Proverbios 2:20-22 (leer el texto), toma la misma idea que se está desarrollando en Salmo 1, noten como sigue la idea de la ilustración del Salmo 1 con el árbol, el impío que será cortado, el impío será desarraigado de la tierra.

El salmo 1 en el verso 6 presentará una conclusión, resumiendo todo lo que ha presentado en los versos 1 al 5, no solo invita a la reflexión sino a la acción porque eso es lo que hace el libro de los Salmos, es una reflexión teológica acerca de la ley del Señor en un formato poético, para que sea fácil y grato leerlo, memorizarlo y guardarlo en el corazón. “Porque el Señor conoce el camino de los justos” ahí se tiene la teología de los dos caminos, las bendiciones que se cosechan al meditar y reflexionar en la ley de Dios para que esa reflexión les lleve a ser transformados en la presencia del Señor y las maldiciones que se pueden cosechar si se abandonan los caminos del Señor. La teología de los dos caminos, la influencia de Deuteronomio en el libro de los Salmos con relación a las bendiciones y maldiciones que presentan el protocolo y las pautas para conocer el cómo y el porqué de los dos caminos. ¿Qué pasa con el destino de los malos?, ¿qué pasa con el final de los malos? Pues hay una sola línea porque no hay más nada que decir “más la senda de los malos perecerá,” es triste pero no hay más nada que decir, porque el que se aparta del Señor se está apartando de la vida, por algo dice el profeta: (Leer Deut 30:19-20). ¿Por qué dice escoge la vida y no la muerte? Porque el que no escoge la vida ya está escogiendo la muerte, el que no escoge servirle al Señor con todo su corazón, con todas sus fuerzas y con toda su mente, como dice Deuteronomio, ya escogió la muerte, escoge ser tamo, escoge ser desarraigado, escoge ser olvidado, secarse como la hoja para que el viento se lo lleve y no quede de él memoria. No hay mucho que escoger. De esta manera se ve que los Salmos, como lo introduce el Salmo 1, los salmos son Toráh, los salmos son ley en reflexión, ley en meditación, pero no es una meditación contemplativa, no es una meditación monástica para reflexionar allí en el éter, más bien es una reflexión para la acción, es una reflexión que lleve a moverse en la dirección de hacer lo que el Señor espera que su pueblo haga, y lo que el Señor espera que se haga no es una carga, él no pide algo que no se pueda hacer, pero hay que recordar que él es el que obra en su pueblo el querer como el hacer por su buena voluntad. Así que cuando el Señor demanda algo de su pueblo es porque él mismo se compromete a obrarlo en ellos. Aquél que comenzó la buena obra la terminará para el día del Señor.

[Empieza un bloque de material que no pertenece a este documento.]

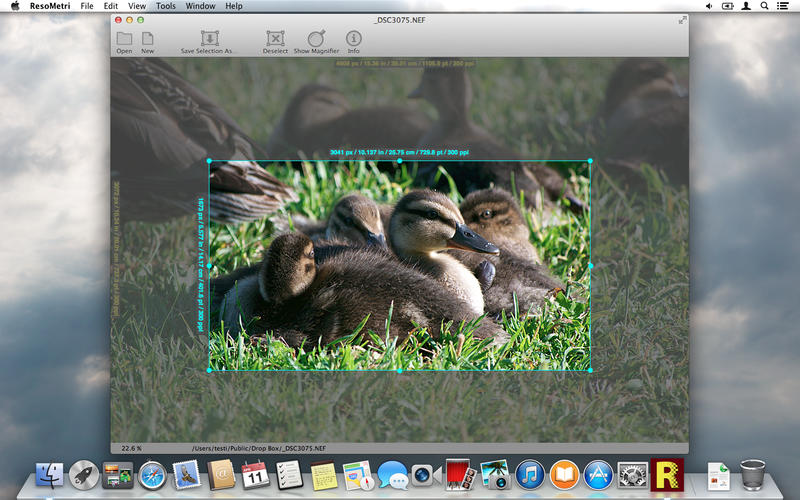Open Safari from the Dock
The image size is (800, 500).
point(152,475)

La introducción del Salmo 1 da entender que el libro de los salmos hablará en todo el libro de los dos caminos, va estar recordando en cada capítulo, en cada salmo, en cada verso los dos caminos. Hay una bendición que perseguir por la gracia del Señor y hay una maldición que evadir, hay un cielo que ganar y un infierno que evitar y son reales, no son cuentos, no son historias, no son leyenda urbana. Hay un cielo de verdad que hay que ganar, que hay que alcanzar, porque el Señor ya pavimentó el camino y abrió la puerta con su sangre. El ser humano es pecador y está afectado por el conocimiento y la experiencia del mal, es fácil ir en descenso para el hombre y tomar el camino de la perdición porque el ser humano es carne, por eso el Señor ha dedicado todo este libro, el libro de los Salmos para llevarlo a la reflexión. El salmo 1 coloca el presente en la perspectiva del pasado y del futuro escatológico. Habla del justo que medita y reflexiona, anda, camina y da, usa verbos en presente. Recuerda que hay un juicio en el cual los impíos no se levantaran pero el justo permanecerá y todo lo que hace prosperará, porque el Señor conoce el camino de los justos más la senda de los malos perecerá. Esa es la invitación que el Señor te hace, coloca ante ti la vida: (Leer Salmos 1:1-6).